Elderly Black and Latino Americans are more likely to get infected and die from COVID-19, often due to historic distrust of the healthcare system, and may be less likely to get vaccinated when a vaccine is ready, health experts told a Senate committee Tuesday.
Experts from the healthcare industry, epidemiology and the education system testified at a Senate Special Committee on Aging hearing on the impact of the coronavirus pandemic on the elderly, particularly those of color.
According to the data from the Centers for Disease Control and Prevention, 80% of COVID-19 deaths in the United States have been adults over 65.
"COVID-19 has exposed our healthcare system vulnerabilities and revealed our inability to respond effectively to a pandemic," said Rodney B. Jones, president and chief executive officer at Atrium Health, a healthcare provider covering North and South Carolina. "It also highlighted the fact that low-income older adults and older adults of color suffered in significantly greater proportion than their white counterparts."
Sen. Bob Casey, D-Pa., said the racial health disparity results from a lack of affordable housing, food insecurity, an education gap and police misconduct against Black Americans.

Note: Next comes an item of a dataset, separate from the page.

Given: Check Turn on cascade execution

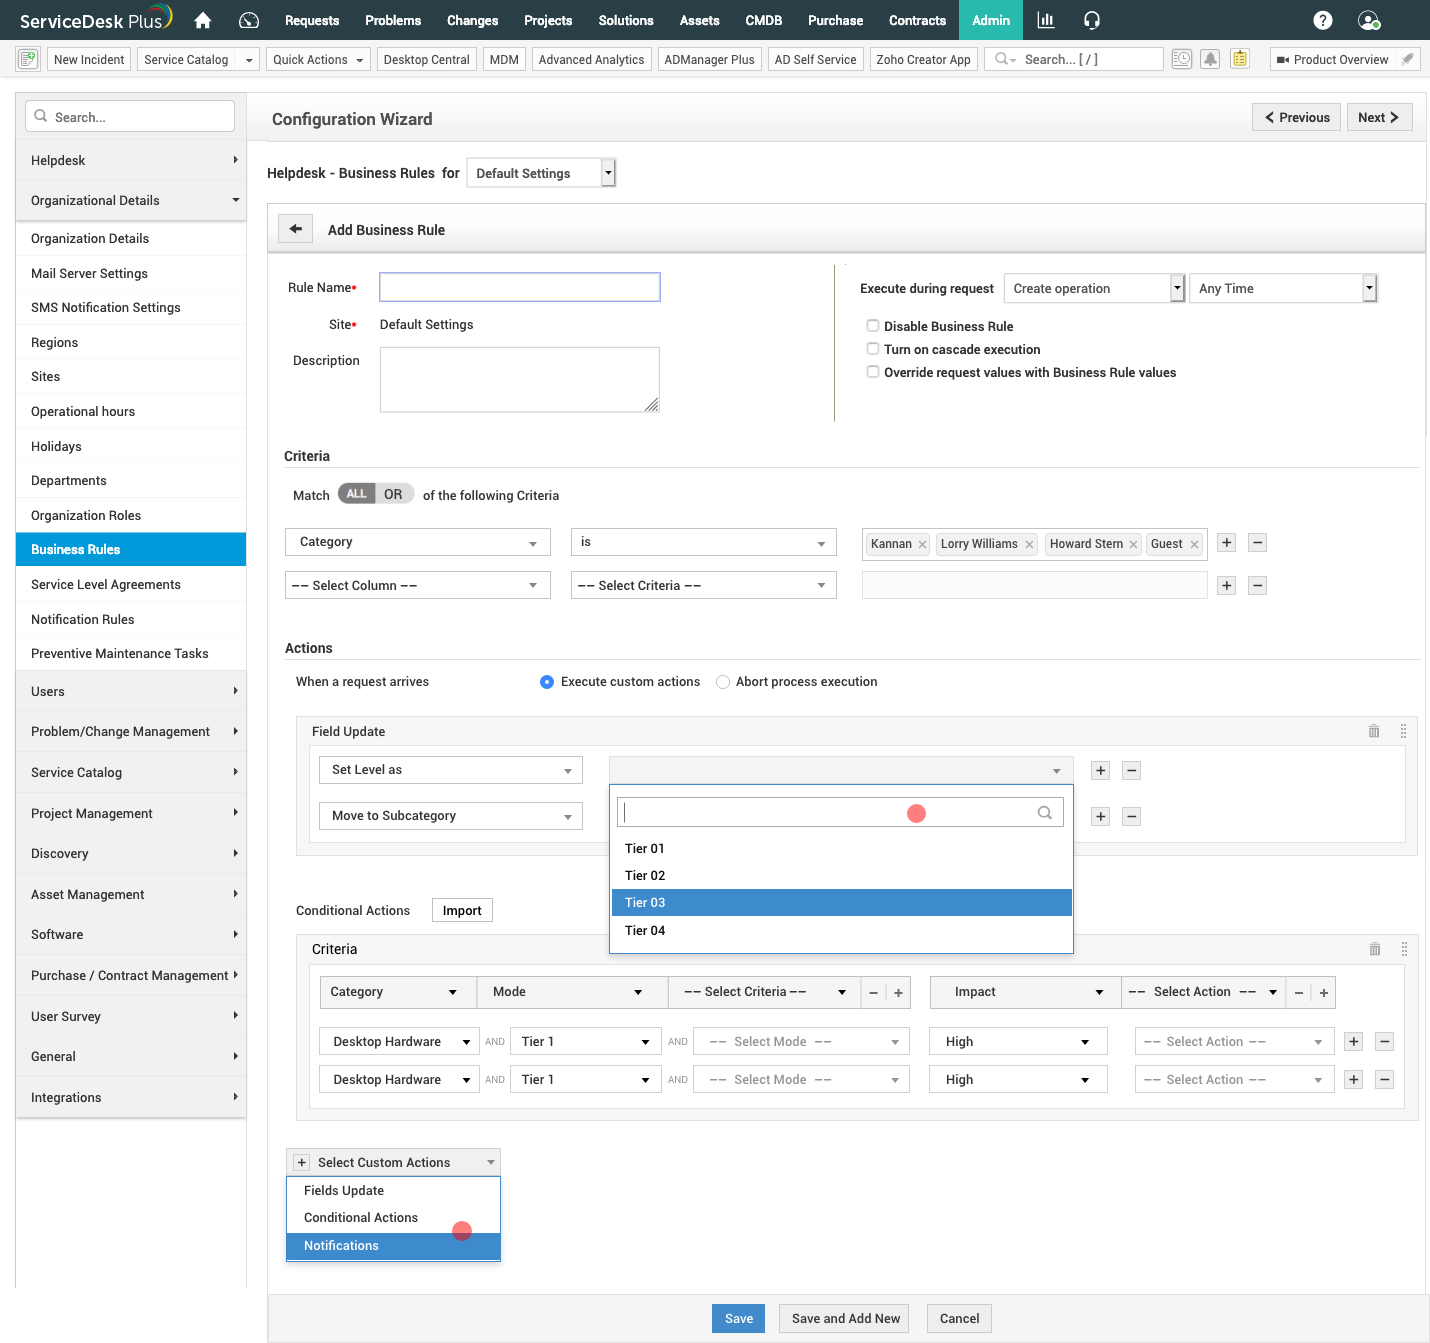Looking at the screenshot, I should (873, 348).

"We must not only acknowledge these injustices, but we are summoned by the example of John Lewis to take action to do something about it," he said in a reference to the senator from Georgia who died Friday.
Historical injustices, including medical experimentation, have left a legacy of mistrust and skepticism among many Black Americans, committee Chairwoman Susan Collins, R-Maine, said. According to a study from California health system, patients' negative prior experiences with the healthcare system can lead to distress and a decision to seek care only in the most extreme circumstances, she said.

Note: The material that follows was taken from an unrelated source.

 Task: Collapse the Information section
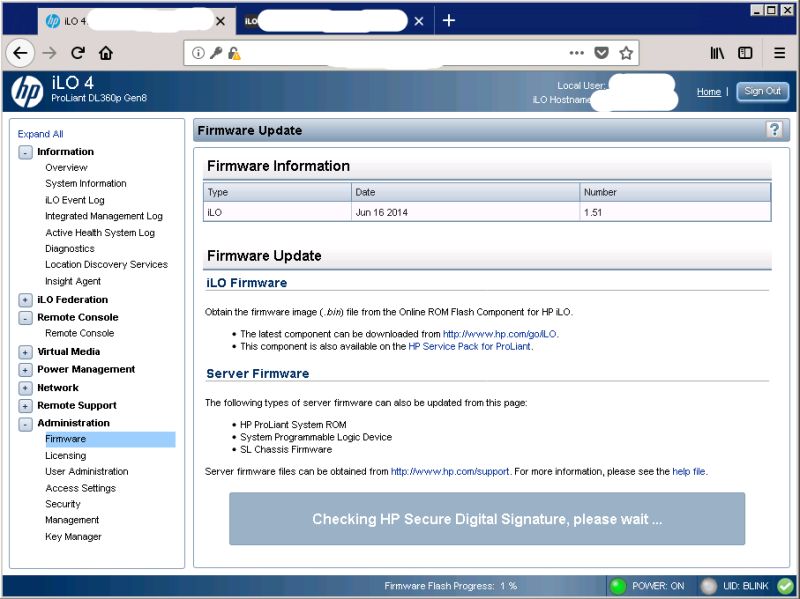pos(24,151)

"Without building rapport and trust in these communities, there is no guarantee that the highest risk populations will get the vaccine or that they even want the vaccine," said Mercedes Carnethon, a professor of epidemiology at Northwestern University. "One of the most challenging features is that we've got to try to build trust in an urgent situation where the very individuals who are experiencing the worst outcomes are the most concerned about trust within the healthcare system."
Carnethon said healthcare providers and community leaders need to engage the communities hardest hit by the pandemic to bridge the gap. Trusted community leaders can promote prevention, while government officials often create anxiety and concern in immigrant communities, she said. Carnethon recommended that health officials build partnerships with community leaders to better understand people's needs.

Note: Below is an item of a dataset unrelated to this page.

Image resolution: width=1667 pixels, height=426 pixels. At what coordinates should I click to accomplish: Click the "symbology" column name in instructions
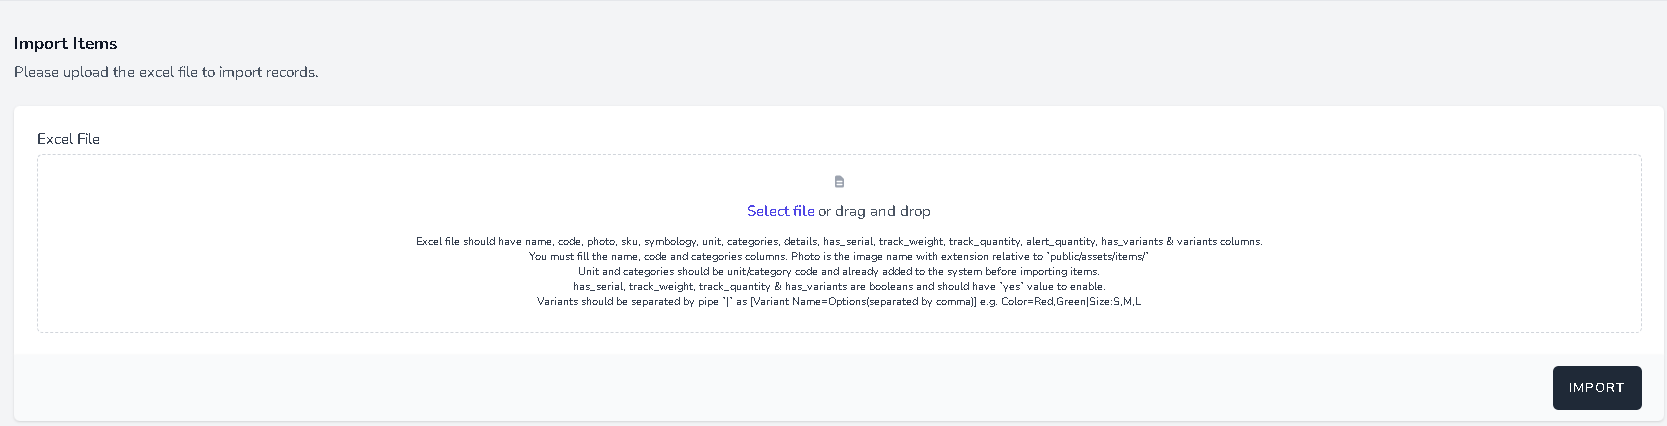click(x=669, y=241)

"What we really need to do is put ourselves in the shoes of community members to try to understand what those barriers are to accept these vaccines," Carnethon said. "This can best be done through community partnerships."
Greater healthcare workforce diversity also should be part of the solution to the racial health disparity, Collins said.
Thirteen percent of the U.S. population is Black, while 5% of physicians are Black, according to a recent report from the Association of American Medical Colleges. Dominic H. Mack, a professor of family medicine at the Morehouse School of Medicine, said more funding and resources should go to medically underserved communities to increase diversity in the healthcare workforce.
"If there was ever a time to meaningfully act to address racial and ethnic health disparities and health inequities in the United States, it is now, " Mack said.